Detto ciò, il Nature Index, traccia le principali pubblicazione, le collaborazioni più importanti e mette a confronto le performance della ricerca nel mondo. L’Italia non si difende poi cosi male, nel 2016 guadagna un posto posizionandosi decima a livello mondiale, probabilmente grazie alla scoperta delle onde gravitazionali, che comunque non pare abbia fatto breccia nei media e sui social… Ma, se si guarda all’eccellenza, ovvero alle posizioni relative delle varie istituzioni di ricerca ed università, il nostro paese non supera il 62mo posto conquistato dal CNR nel 2014. Ovvio che in una scala assoluta contano i fondi, il numero di ricercatori, il sistema ricerca, che speriamo sia stato riformato in meglio, una eccessiva frammentazione, ecc. ecc. Forse sbaglio a leggere i dati, ma mi porrei la domanda sul perché tanta quantità non rispecchi alternata qualità, domanda alla quale francamente non ho una risposta chiara in mente.

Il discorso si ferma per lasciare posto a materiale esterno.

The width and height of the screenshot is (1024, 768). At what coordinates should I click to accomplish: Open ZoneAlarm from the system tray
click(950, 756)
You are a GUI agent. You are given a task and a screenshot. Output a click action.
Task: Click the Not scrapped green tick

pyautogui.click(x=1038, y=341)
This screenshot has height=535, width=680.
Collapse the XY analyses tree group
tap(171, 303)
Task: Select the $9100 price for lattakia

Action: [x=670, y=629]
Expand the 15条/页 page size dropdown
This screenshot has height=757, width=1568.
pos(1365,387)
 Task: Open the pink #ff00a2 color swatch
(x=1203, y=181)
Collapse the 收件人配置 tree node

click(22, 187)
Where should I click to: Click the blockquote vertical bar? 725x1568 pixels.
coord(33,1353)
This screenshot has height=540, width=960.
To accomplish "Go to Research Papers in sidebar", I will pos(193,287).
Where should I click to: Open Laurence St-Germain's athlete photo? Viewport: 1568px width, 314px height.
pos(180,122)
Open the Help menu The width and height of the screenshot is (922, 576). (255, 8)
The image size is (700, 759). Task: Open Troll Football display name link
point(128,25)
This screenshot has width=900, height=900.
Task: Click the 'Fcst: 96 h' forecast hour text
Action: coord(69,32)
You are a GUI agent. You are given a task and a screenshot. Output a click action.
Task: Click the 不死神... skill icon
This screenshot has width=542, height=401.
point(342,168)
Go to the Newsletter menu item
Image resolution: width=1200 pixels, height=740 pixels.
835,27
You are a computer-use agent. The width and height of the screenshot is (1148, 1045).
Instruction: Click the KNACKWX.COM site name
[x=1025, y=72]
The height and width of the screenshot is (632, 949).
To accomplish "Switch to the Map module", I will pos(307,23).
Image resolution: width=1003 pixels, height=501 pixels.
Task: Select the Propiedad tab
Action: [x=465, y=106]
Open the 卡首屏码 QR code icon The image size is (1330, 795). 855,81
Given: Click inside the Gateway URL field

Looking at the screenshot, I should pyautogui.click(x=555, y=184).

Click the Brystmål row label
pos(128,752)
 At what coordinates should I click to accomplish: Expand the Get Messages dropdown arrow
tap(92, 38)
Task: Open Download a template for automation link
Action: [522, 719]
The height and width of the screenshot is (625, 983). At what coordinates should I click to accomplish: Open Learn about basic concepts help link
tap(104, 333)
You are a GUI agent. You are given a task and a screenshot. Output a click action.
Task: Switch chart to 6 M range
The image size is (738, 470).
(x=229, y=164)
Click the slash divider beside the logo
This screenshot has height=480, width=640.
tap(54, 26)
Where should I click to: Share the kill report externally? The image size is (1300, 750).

Comunque, sono molto contento che L’INFN, l’ente per il quale lavoro, nel 2016 è al 74mo posto assoluto e 11mo per le ricerche in fisica a livello mondiale, che data la sua specificità rispetto ai competitor che lo precedono è veramente un’ottimo risultato, ma soprattutto è il primo fra gli istituti di ricerca ed università italiani.